**What to work on:**
Copy out all of the items below, substituting "Display area" for every occurrence of "Viewport" and changing nothing else.

**Information shown:**
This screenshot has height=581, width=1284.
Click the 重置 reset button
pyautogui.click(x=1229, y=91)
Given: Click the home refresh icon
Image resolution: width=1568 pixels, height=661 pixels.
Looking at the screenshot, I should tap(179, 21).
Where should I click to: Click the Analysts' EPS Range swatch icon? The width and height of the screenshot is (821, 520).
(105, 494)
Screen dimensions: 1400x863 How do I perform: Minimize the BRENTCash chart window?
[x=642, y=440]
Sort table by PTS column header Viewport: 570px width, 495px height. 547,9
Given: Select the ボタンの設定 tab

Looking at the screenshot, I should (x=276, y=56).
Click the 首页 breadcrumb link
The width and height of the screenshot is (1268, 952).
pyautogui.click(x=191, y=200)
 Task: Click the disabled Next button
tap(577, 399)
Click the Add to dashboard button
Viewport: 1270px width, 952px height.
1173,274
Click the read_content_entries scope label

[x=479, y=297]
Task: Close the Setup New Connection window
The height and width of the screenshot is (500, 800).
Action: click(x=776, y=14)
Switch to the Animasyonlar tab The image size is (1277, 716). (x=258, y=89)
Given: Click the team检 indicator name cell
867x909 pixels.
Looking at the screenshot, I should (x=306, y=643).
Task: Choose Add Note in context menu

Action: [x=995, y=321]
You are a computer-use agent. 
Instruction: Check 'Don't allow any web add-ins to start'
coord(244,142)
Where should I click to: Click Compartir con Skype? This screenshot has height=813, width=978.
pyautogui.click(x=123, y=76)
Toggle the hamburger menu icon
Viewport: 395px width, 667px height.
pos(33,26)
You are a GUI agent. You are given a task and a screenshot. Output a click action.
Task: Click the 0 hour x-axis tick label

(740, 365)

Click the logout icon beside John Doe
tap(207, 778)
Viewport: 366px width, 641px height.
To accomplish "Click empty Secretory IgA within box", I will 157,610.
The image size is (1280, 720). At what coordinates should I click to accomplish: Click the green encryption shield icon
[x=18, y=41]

**Final answer:**
This screenshot has height=581, width=1284.
Click the 重置 reset button
pyautogui.click(x=1229, y=91)
Given: Click the home refresh icon
Image resolution: width=1568 pixels, height=661 pixels.
Looking at the screenshot, I should tap(179, 21).
Where should I click to: Click the Analysts' EPS Range swatch icon? The width and height of the screenshot is (821, 520).
(105, 494)
Screen dimensions: 1400x863 How do I perform: Minimize the BRENTCash chart window?
[x=642, y=440]
Sort table by PTS column header Display area: 570px width, 495px height. 547,9
Given: Select the ボタンの設定 tab

Looking at the screenshot, I should (x=276, y=56).
Click the 首页 breadcrumb link
The width and height of the screenshot is (1268, 952).
pyautogui.click(x=191, y=200)
 Task: Click the disabled Next button
tap(577, 399)
Click the Add to dashboard button
Display area: 1270px width, 952px height.
1173,274
Click the read_content_entries scope label

[x=479, y=297]
Task: Close the Setup New Connection window
The height and width of the screenshot is (500, 800).
Action: click(x=776, y=14)
Switch to the Animasyonlar tab The image size is (1277, 716). (x=258, y=89)
Given: Click the team检 indicator name cell
867x909 pixels.
Looking at the screenshot, I should (x=306, y=643).
Task: Choose Add Note in context menu

Action: [x=995, y=321]
You are a computer-use agent. 
Instruction: Check 'Don't allow any web add-ins to start'
coord(244,142)
Where should I click to: Click Compartir con Skype? This screenshot has height=813, width=978.
pyautogui.click(x=123, y=76)
Toggle the hamburger menu icon
Display area: 395px width, 667px height.
pos(33,26)
You are a GUI agent. You are given a task and a screenshot. Output a click action.
Task: Click the 0 hour x-axis tick label

(740, 365)

Click the logout icon beside John Doe
tap(207, 778)
Display area: 366px width, 641px height.
To accomplish "Click empty Secretory IgA within box", I will 157,610.
The image size is (1280, 720). At what coordinates should I click to accomplish: Click the green encryption shield icon
[x=18, y=41]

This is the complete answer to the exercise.